What this task involves
Count every line below in which "Select" occurs, then give only the count.

Collected data entries
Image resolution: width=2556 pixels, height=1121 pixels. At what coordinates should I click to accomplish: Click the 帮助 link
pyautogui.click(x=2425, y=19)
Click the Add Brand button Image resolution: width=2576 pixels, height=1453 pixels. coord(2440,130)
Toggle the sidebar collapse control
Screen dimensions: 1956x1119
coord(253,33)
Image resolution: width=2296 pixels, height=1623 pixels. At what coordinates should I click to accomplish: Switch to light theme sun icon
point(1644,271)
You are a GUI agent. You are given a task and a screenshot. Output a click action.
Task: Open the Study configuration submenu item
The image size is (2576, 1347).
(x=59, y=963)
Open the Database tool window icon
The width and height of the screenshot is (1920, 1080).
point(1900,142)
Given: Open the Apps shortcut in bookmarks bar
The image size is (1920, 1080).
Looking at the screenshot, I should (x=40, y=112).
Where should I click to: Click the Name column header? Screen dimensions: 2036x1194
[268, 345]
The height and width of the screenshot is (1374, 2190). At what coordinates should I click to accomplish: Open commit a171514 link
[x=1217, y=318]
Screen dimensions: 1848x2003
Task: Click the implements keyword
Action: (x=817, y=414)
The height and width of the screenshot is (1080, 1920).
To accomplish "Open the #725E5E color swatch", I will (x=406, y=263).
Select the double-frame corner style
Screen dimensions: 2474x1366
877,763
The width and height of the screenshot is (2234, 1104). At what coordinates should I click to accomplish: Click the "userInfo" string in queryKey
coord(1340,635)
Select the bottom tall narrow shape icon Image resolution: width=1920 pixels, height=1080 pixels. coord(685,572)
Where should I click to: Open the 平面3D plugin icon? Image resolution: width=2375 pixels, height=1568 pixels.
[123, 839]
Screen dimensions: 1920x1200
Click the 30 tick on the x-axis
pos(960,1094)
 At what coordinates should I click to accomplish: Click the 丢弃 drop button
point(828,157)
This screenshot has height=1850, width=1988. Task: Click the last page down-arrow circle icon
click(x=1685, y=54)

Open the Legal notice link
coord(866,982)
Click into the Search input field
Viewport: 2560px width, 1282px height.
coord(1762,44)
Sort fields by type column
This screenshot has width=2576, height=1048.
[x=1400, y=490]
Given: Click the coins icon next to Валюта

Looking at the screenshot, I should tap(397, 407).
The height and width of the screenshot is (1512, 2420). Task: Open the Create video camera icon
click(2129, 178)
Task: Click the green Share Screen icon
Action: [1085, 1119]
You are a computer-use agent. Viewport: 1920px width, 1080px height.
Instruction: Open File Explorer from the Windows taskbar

Task response
2